### Records for this exercise
■ ■ ■ ■ ■
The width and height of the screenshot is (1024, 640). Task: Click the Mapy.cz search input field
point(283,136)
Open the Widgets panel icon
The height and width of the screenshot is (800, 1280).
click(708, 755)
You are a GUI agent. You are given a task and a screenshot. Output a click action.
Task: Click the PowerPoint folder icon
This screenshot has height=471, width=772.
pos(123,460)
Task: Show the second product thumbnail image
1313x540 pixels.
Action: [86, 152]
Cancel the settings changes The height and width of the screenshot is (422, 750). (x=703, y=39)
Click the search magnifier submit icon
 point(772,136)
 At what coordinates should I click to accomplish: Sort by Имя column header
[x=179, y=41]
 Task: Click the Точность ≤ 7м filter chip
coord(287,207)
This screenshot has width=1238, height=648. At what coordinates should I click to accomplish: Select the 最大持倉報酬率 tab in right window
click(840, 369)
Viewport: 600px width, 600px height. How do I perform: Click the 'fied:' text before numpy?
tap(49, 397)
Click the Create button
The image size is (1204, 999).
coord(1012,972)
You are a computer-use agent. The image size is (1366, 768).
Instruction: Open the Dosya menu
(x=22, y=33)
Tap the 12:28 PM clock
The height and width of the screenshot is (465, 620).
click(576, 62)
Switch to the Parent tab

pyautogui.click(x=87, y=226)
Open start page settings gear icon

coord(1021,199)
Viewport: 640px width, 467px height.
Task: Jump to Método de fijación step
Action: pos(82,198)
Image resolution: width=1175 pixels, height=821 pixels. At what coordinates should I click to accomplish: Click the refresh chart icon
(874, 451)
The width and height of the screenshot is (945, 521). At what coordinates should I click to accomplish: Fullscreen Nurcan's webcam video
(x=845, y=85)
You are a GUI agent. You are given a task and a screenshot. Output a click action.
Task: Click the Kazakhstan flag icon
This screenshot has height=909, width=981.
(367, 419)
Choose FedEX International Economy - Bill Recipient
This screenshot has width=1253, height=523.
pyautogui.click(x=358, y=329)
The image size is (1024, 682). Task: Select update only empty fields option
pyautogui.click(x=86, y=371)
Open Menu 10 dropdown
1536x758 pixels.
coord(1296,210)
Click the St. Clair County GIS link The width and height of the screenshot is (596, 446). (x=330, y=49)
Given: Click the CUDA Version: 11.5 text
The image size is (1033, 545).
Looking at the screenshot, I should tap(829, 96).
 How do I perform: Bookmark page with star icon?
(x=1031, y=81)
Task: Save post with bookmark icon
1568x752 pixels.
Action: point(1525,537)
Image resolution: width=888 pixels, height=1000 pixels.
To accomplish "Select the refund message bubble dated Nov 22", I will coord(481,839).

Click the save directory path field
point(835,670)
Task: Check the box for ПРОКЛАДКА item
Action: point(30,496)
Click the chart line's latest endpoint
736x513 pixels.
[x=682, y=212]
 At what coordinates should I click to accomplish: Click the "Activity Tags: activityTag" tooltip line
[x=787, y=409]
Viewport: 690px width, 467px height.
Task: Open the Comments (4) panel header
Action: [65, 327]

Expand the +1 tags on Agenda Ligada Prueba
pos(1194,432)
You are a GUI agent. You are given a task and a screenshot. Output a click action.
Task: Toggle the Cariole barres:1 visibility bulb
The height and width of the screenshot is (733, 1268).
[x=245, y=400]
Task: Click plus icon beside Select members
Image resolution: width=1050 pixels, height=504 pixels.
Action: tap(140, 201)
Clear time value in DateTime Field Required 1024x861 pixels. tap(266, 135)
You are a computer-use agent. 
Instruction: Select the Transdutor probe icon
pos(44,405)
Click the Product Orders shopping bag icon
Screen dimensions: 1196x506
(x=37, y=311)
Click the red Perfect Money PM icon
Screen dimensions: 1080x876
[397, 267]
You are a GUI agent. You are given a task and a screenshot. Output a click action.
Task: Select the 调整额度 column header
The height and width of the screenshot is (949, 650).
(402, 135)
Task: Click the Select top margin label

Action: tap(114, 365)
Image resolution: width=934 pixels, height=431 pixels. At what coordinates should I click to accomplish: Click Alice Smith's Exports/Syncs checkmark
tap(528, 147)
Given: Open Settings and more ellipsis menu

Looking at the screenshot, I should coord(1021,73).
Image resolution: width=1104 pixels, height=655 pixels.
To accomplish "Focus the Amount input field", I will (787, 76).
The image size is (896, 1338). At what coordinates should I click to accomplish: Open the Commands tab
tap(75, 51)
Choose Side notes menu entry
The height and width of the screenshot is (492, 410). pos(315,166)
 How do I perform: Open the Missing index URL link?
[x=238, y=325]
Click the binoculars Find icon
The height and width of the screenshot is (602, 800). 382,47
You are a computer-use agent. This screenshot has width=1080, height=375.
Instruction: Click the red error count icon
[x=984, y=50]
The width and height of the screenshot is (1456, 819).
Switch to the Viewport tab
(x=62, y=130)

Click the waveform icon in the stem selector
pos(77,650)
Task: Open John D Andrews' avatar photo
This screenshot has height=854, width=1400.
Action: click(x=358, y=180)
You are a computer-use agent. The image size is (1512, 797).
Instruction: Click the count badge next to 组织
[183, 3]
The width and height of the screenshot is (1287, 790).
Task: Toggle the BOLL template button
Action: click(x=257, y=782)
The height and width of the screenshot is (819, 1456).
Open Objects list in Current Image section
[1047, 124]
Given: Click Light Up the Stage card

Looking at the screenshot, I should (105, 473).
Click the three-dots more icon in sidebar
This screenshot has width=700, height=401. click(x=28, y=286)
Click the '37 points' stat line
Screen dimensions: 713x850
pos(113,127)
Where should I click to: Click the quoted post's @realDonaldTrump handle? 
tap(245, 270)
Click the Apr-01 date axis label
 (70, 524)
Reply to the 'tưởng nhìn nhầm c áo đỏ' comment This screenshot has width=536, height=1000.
■ ■ ■ ■ ■
### Try it
Retype the entire listing without altering anything.

### Response below
The width and height of the screenshot is (1024, 640). Task: Click the Mapy.cz search input field
point(283,136)
Open the Widgets panel icon
The height and width of the screenshot is (800, 1280).
click(708, 755)
You are a GUI agent. You are given a task and a screenshot. Output a click action.
Task: Click the PowerPoint folder icon
This screenshot has height=471, width=772.
pos(123,460)
Task: Show the second product thumbnail image
1313x540 pixels.
Action: [86, 152]
Cancel the settings changes The height and width of the screenshot is (422, 750). (x=703, y=39)
Click the search magnifier submit icon
 point(772,136)
 At what coordinates should I click to accomplish: Sort by Имя column header
[x=179, y=41]
 Task: Click the Точность ≤ 7м filter chip
coord(287,207)
This screenshot has width=1238, height=648. At what coordinates should I click to accomplish: Select the 最大持倉報酬率 tab in right window
click(840, 369)
Viewport: 600px width, 600px height. How do I perform: Click the 'fied:' text before numpy?
tap(49, 397)
Click the Create button
The image size is (1204, 999).
coord(1012,972)
You are a computer-use agent. The image size is (1366, 768).
Instruction: Open the Dosya menu
(x=22, y=33)
Tap the 12:28 PM clock
The height and width of the screenshot is (465, 620).
click(576, 62)
Switch to the Parent tab

pyautogui.click(x=87, y=226)
Open start page settings gear icon

coord(1021,199)
Viewport: 640px width, 467px height.
Task: Jump to Método de fijación step
Action: pos(82,198)
Image resolution: width=1175 pixels, height=821 pixels. At what coordinates should I click to accomplish: Click the refresh chart icon
(874, 451)
The width and height of the screenshot is (945, 521). At what coordinates should I click to accomplish: Fullscreen Nurcan's webcam video
(x=845, y=85)
You are a GUI agent. You are given a task and a screenshot. Output a click action.
Task: Click the Kazakhstan flag icon
This screenshot has height=909, width=981.
(367, 419)
Choose FedEX International Economy - Bill Recipient
This screenshot has width=1253, height=523.
pyautogui.click(x=358, y=329)
The image size is (1024, 682). Task: Select update only empty fields option
pyautogui.click(x=86, y=371)
Open Menu 10 dropdown
1536x758 pixels.
coord(1296,210)
Click the St. Clair County GIS link The width and height of the screenshot is (596, 446). (x=330, y=49)
Given: Click the CUDA Version: 11.5 text
The image size is (1033, 545).
Looking at the screenshot, I should tap(829, 96).
 How do I perform: Bookmark page with star icon?
(x=1031, y=81)
Task: Save post with bookmark icon
1568x752 pixels.
Action: point(1525,537)
Image resolution: width=888 pixels, height=1000 pixels.
To accomplish "Select the refund message bubble dated Nov 22", I will coord(481,839).

Click the save directory path field
point(835,670)
Task: Check the box for ПРОКЛАДКА item
Action: point(30,496)
Click the chart line's latest endpoint
736x513 pixels.
[x=682, y=212]
 At what coordinates should I click to accomplish: Click the "Activity Tags: activityTag" tooltip line
[x=787, y=409]
Viewport: 690px width, 467px height.
Task: Open the Comments (4) panel header
Action: [65, 327]

Expand the +1 tags on Agenda Ligada Prueba
pos(1194,432)
You are a GUI agent. You are given a task and a screenshot. Output a click action.
Task: Toggle the Cariole barres:1 visibility bulb
The height and width of the screenshot is (733, 1268).
[x=245, y=400]
Task: Click plus icon beside Select members
Image resolution: width=1050 pixels, height=504 pixels.
Action: tap(140, 201)
Clear time value in DateTime Field Required 1024x861 pixels. tap(266, 135)
You are a computer-use agent. 
Instruction: Select the Transdutor probe icon
pos(44,405)
Click the Product Orders shopping bag icon
Screen dimensions: 1196x506
(x=37, y=311)
Click the red Perfect Money PM icon
Screen dimensions: 1080x876
[397, 267]
You are a GUI agent. You are given a task and a screenshot. Output a click action.
Task: Select the 调整额度 column header
The height and width of the screenshot is (949, 650).
(402, 135)
Task: Click the Select top margin label

Action: tap(114, 365)
Image resolution: width=934 pixels, height=431 pixels. At what coordinates should I click to accomplish: Click Alice Smith's Exports/Syncs checkmark
tap(528, 147)
Given: Open Settings and more ellipsis menu

Looking at the screenshot, I should coord(1021,73).
Image resolution: width=1104 pixels, height=655 pixels.
To accomplish "Focus the Amount input field", I will (787, 76).
The image size is (896, 1338). At what coordinates should I click to accomplish: Open the Commands tab
tap(75, 51)
Choose Side notes menu entry
The height and width of the screenshot is (492, 410). pos(315,166)
 How do I perform: Open the Missing index URL link?
[x=238, y=325]
Click the binoculars Find icon
The height and width of the screenshot is (602, 800). 382,47
You are a computer-use agent. This screenshot has width=1080, height=375.
Instruction: Click the red error count icon
[x=984, y=50]
The width and height of the screenshot is (1456, 819).
Switch to the Viewport tab
(x=62, y=130)

Click the waveform icon in the stem selector
pos(77,650)
Task: Open John D Andrews' avatar photo
This screenshot has height=854, width=1400.
Action: click(x=358, y=180)
You are a computer-use agent. The image size is (1512, 797).
Instruction: Click the count badge next to 组织
[183, 3]
The width and height of the screenshot is (1287, 790).
Task: Toggle the BOLL template button
Action: click(x=257, y=782)
The height and width of the screenshot is (819, 1456).
Open Objects list in Current Image section
[1047, 124]
Given: Click Light Up the Stage card

Looking at the screenshot, I should (105, 473).
Click the three-dots more icon in sidebar
This screenshot has width=700, height=401. click(x=28, y=286)
Click the '37 points' stat line
Screen dimensions: 713x850
pos(113,127)
Where should I click to: Click the quoted post's @realDonaldTrump handle? 
tap(245, 270)
Click the Apr-01 date axis label
 (70, 524)
Reply to the 'tưởng nhìn nhầm c áo đỏ' comment This screenshot has width=536, height=1000.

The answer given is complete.